/sprk

Primary LanguageCOtherNOASSERTION

sprk

light-weight implementation of distributed data processing ala apache spark.

sprk_ctx_t *context = sprk_ctx_new();
sprk_dataset_t *dataset = sprk_dataset_new(context, "pathlist");

sprk_dataset_mul(dataset, 2);
sprk_dataset_checkpoint(dataset);  // evaluate and cache dataset
double sum = sprk_dataset_sum(dataset); // only has to perform sum
double sum2 = sprk_dataset_sum(dataset); // only has to perform sum

sprk_dataset_destroy(dataset);
sprk_ctx_destroy(context);

sprk_ctx_t *context = sprk_ctx_new();

  • get list of executor hostnames/ports
  • create mapping of executor-id -> hostname:port
  • maintain this list as clients join cluster and disconnect
  • this context will manage all communication to executors
    • e.g. assign_block(block_t) -> executor-id

sprk_dataset_t *dataset = sprk_dataset_new(context, "pathlist");

  • create a dataset-id
  • parse pathlist into paths
  • break paths into blocks (id, path, offset, length)
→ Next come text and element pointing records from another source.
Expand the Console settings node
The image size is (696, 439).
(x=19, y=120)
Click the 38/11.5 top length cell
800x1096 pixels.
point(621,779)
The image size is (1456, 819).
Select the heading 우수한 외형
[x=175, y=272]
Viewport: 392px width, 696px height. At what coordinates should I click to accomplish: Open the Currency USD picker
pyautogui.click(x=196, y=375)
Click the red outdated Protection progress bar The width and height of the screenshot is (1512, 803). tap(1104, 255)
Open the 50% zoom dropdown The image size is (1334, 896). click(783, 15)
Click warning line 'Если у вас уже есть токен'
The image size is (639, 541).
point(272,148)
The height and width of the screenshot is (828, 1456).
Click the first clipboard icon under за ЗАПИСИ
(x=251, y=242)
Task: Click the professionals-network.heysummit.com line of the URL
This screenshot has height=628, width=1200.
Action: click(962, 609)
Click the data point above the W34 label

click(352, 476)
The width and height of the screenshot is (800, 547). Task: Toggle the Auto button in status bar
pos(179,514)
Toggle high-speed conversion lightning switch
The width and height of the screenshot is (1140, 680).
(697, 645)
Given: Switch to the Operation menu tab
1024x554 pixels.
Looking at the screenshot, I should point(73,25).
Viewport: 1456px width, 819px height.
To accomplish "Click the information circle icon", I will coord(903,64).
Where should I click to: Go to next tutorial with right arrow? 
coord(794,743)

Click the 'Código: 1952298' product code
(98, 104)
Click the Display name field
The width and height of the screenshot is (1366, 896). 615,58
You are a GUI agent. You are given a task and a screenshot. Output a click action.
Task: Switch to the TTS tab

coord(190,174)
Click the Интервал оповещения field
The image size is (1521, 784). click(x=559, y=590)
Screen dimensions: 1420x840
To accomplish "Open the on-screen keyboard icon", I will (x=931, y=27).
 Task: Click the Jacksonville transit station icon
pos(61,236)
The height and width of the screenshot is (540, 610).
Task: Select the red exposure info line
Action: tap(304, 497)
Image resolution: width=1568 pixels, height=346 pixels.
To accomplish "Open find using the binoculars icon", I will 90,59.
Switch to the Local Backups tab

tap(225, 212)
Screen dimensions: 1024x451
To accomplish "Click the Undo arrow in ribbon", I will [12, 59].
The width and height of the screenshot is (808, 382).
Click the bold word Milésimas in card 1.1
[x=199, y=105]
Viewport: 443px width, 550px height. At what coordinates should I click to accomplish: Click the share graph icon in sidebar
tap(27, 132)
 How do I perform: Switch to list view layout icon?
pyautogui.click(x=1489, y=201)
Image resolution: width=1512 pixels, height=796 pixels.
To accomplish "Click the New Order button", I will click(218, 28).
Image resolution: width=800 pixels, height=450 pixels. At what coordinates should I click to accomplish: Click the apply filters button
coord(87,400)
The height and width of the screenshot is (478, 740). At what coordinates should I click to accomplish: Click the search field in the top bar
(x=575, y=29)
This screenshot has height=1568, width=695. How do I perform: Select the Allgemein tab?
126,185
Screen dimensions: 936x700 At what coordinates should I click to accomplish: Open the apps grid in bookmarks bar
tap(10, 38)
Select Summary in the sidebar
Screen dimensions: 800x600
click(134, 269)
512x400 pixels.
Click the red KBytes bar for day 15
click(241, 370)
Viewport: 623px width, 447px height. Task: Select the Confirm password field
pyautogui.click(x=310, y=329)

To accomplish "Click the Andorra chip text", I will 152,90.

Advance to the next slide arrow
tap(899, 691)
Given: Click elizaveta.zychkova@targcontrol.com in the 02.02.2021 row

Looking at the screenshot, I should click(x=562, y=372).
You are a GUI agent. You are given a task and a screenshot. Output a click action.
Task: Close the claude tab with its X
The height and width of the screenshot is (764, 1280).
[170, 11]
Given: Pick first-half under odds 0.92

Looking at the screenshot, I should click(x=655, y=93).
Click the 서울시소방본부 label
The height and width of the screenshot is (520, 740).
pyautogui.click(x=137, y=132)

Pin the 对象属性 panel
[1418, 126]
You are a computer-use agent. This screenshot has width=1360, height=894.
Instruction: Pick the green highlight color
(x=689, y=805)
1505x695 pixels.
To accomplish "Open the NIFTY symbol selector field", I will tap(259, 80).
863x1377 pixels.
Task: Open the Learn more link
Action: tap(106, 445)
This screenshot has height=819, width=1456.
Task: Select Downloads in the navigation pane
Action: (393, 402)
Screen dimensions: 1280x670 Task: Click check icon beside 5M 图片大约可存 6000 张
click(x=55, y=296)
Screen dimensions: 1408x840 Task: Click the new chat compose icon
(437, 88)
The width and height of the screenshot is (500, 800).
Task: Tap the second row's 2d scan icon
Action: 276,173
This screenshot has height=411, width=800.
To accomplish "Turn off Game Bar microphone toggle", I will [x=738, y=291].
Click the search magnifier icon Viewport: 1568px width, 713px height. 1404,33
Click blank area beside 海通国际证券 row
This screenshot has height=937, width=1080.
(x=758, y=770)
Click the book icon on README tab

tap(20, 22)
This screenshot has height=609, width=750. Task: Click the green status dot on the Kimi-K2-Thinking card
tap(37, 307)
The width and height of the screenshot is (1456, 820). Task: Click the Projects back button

sprk_dataset_mul(dataset, 2);

  • append mul(2) transformation to all blocks in dataset

sprk_dataset_checkpoint(dataset);

  • causes a resolution of transformations in executors
  • blocking
  • broadcast (block-id, new-block-id, transformations)
    • only broadcast blocks which we know have been assigned
  • executors are subscribed to block-ids they own
  • executors accept the transformation work and send an ack
  • context receives acks that work was received
  • for block-ids that were not acked, then context.assign_block(new_block)
  • context.assign_block() all blocks which have never been assigned

double sum = sprk_dataset_sum(dataset);

  • causes sum compututations in executors
  • blocking
  • broadcast (dataset-id, sum())
  • executors ack when they accept the work
  • for block-ids that were not acked, then context.assign_block_with_computation(block, sum())
  • subscribe to (block-id, sum(), result) messages
  • aggregate as results come in
  • when all blocks accounted for, return.